**EXERCISE OBJECTIVE**
Carry on the diabetes journal entry below from its final sentence, writing in the same first-person voice and style.

I don’t tend to write while playing music, mostly because it distracts me. I wander off thinking about the words or the melody or the bass line and forget that it’s about the writing in the first place. If I ever do write while listening, it has to be something without words. Classical works. I’ve written to Saints Saens before and Ravel and Beethoven and Chopin and Mozart. Mozart tends to be too regular—I get distracted. I tend not to listen to jazz because it annoys me after I listen for a while.



This song’s short (well, short for writing music, which should last for as long as I need to write) but I enjoy it—the violins and the quickness of it makes my fingers move faster, which is important for a writing piece. I also find it complicated emotionally which means I don’t get too moody as I write.

April 12, 2018 at 11:14pm
April 12, 2018 at 11:14pm
#932668
Prompt: A Colorful Way of Living Write anything you want about this.

My life is grey today. Not just the streak in my hair just above my right eye, but in general, which is kind of annoying because the sky was clear and the day was warm, but I was grey, and it was because I’m tired. That’s what happens when you accidentally take too much insulin before bed (correction, sigh) and wake up at three o’clock in the morning (I suddenly have an old song in my head) sweaty and heart-racing and low.

I ate a handful of jellybeans without really thinking about it (we’re talking all of the black ones in the bag because in my lack of brainfood brought on by the low, I needed those to go away so I could eat a jelly bean that actually didn’t taste like licorice. sigh) and then tested at 50 (which is low, if you don’t know) so I ate some more. The next ones are the green and orange ones, which I don’t really like, so that I can leave the yellow and pink and red and white ones for a treat. Whoa—here’s another way my life is about colors.

Then I went downstairs and munched some more and drank water so that the adrenaline would go away. Waking in a low is kind of like waking from a nightmare. All adrenaline response as your body tries to correct what’s wrong by making you scared.

Finally, I went to sleep again at three thirty. And then I had to get up at six thirty to go to work—as a volunteer receptionist. I need a real job desperately. And when I got up, I was high—like in the two hundred sixty range. So I took lots of insulin (this is called yo-yoing, and is not as fun as it sounds, when you go down and eat too much and go up and over correct and go down again . . .) waited for half an hour and then ate breakfast.

**GIVEN DATA**
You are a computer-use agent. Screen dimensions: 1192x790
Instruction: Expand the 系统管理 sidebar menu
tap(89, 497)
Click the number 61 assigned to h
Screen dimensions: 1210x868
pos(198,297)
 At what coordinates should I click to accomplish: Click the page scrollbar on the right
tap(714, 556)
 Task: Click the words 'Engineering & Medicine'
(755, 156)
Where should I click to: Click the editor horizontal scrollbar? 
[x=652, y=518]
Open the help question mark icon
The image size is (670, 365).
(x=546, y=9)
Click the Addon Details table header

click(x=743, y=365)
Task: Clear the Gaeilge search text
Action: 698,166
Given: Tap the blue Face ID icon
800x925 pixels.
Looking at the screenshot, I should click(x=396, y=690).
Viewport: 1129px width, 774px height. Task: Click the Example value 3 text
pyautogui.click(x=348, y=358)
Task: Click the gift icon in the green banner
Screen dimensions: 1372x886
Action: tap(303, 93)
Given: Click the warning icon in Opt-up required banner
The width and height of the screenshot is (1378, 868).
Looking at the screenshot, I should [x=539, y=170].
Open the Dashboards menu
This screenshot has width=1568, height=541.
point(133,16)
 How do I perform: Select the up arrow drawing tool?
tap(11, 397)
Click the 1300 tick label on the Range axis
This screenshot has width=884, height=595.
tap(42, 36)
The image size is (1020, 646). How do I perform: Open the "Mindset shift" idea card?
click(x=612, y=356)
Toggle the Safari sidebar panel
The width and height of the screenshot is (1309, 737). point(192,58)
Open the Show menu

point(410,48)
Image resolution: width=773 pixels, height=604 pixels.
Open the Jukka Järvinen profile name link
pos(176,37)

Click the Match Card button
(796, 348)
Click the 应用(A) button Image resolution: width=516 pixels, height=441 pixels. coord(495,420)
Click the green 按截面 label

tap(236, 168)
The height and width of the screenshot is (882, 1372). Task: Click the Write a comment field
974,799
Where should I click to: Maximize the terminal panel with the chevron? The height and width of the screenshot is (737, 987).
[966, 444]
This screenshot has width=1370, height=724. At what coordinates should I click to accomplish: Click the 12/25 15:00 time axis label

**ANSWER SPACE**
So, I’m going to work, and feeling kind of green and pale (reaction after a low is kind of like a hangover—or so I hear. I’ve not had one of my own to compare it to) so I’m feeling sick and headachy and I have to be nice and polite to people on the phone and coming into the office so I basically bury myself in a book (and finish it) and knit a bit and then my shift is done, and my ride forgets me, so I’m late getting home and lunch (midmorning, I was still at 233, but by the time I get home for lunch, I’m at a more reasonable 130) and I have to turn around right away even though I want a nap so that I can go back for a meeting in the afternoon (it’s a crafter’s meeting, sitting around knitting together—fun, but I wanted sleep)

Food is so much more trouble than it’s worth.

So, now, I’m finished for the day, my blood sugar is stable at 100, and I want to sleep because I’m still feeling grey and green and hungover and headachy, and I really want another jelly bean because I’ve been talking about them and I shouldn’t because I have more self control then that and besides, I don’t want to run into the same series of issues tomorrow, because it will make me feel like swearing (yet another colorful way to live) and I don’t do that, so it all bottles up inside me and I start ranting about blood sugar in response to a perfectly innocuous prompt that I wouldn’t do this to if I hadn’t have lived the past nineteen or so hours the way I did.